NO COMPETITION

Let’s say you live in a small and fairly isolated town. So small, in fact, that there’s only one plumber. Which means that except for minor problems, you have to call this guy. Only he’s completely incompetent, hard to track down, and he charges you up the wazoo. Too bad, right? If the alternative is a big mess (literally), you tolerate the ineptitude and just pray he doesn’t charge you an arm AND a leg.

Now let’s take another small isolated town. Only this town has three or four plumbers, of which one is as bad as the guy in the first town. At first, the bungler might get a few odd jobs from folks who randomly pick his name of out of the Yellow Pages. But after a while, people realize he’s an idiot and they take their business elsewhere. The other, more competent plumbers get your business, and the poor-performing plumber doesn’t have a living anymore.

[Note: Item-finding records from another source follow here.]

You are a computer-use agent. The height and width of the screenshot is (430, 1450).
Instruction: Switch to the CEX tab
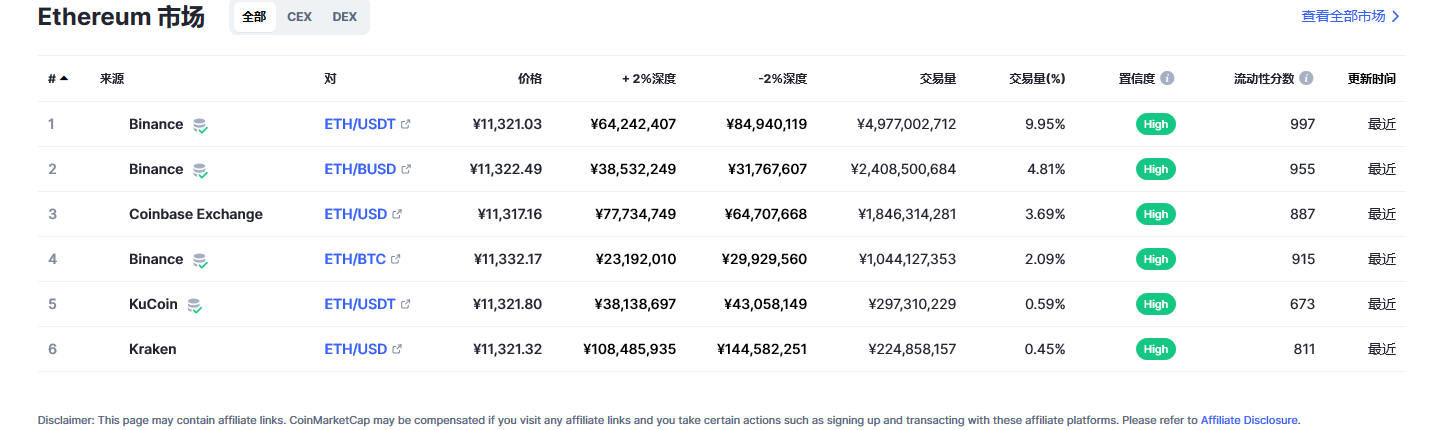(299, 17)
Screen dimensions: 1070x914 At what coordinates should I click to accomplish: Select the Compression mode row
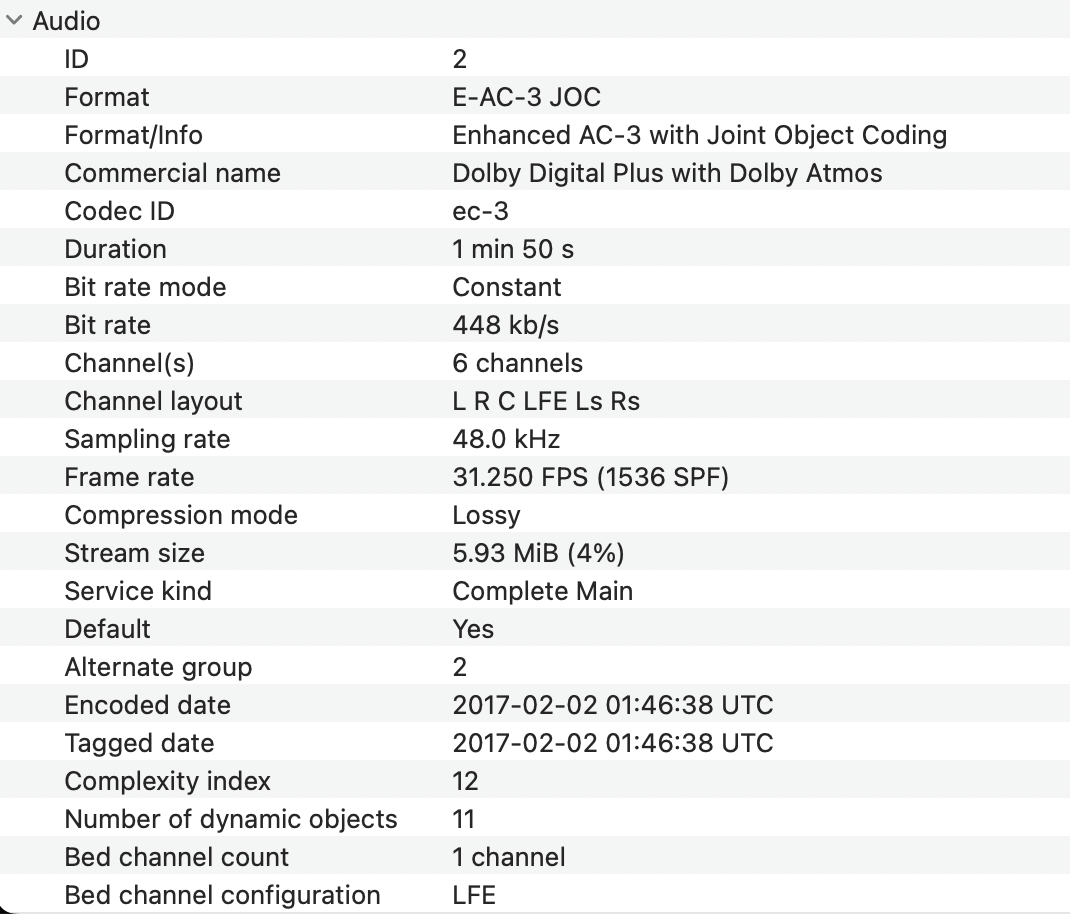tap(181, 515)
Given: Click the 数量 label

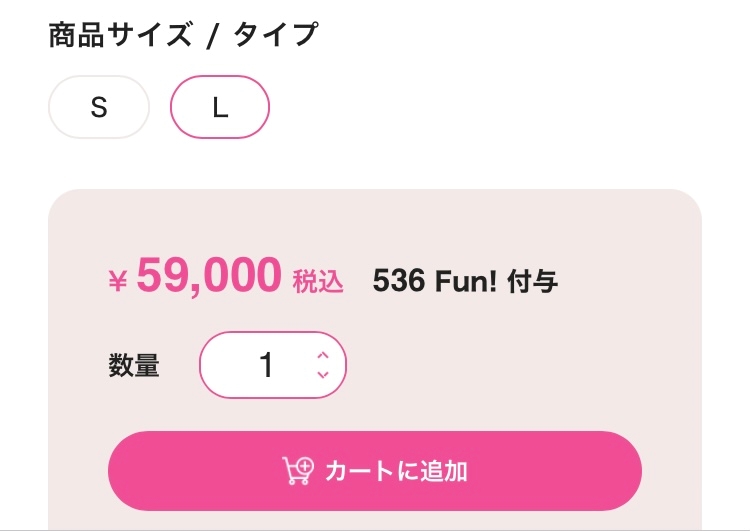Looking at the screenshot, I should coord(134,365).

I share this hypothetical situation because in our public management class today we talked about personnel management systems. A yawner, right? Perhaps, if you don’t dig this kind of stuff (and perhaps even if you do). But I found the discussion and material quite interesting, because I happen to believe that unless your business is all about heavy machinery or intellectual property, how you manage your human resources determines how successful you’ll be.

Anyway, civil service reform is afoot, with the reformers pushing some sort of “pay for performance” system and finding resistance from a number of places. In the private sector, you wouldn’t have this argument; just let companies do what they want, and whoever does better will get more business and grow, and whoever does worse will get less business and die.

But the public sector has a monopoly in most of what it does for its taxpayers. In fact, much of what the public sector does that it has private sector competition for has been outsourced to the private sector itself: waste collection, public education, and even space exploration. But a lot of what governments do still do is stuff that is much harder to have private sector competition for, like homeland security and economic policy and criminal justice.

So when you have a monopoly on what you do, you can be like the plumber in the first town. There is no incentive to be competent, accessible, or cost-effective. Now granted, there are plumbers who have monopolies on geographic areas that are quite effective, just as there are government agencies who have monopolies on their tasks that do quite well. But when the market mechanisms aren’t in place to reward effectiveness and punish incompetence, it is hard to guarantee effectiveness and easy to permit incompetence.

So back to civil service reform. Again, in the private sector, you leave this alone and see who does better. In the public sector, however, you have debates and discussions and papers and politicking. And what? Keep your eye out, and let’s see what happens next.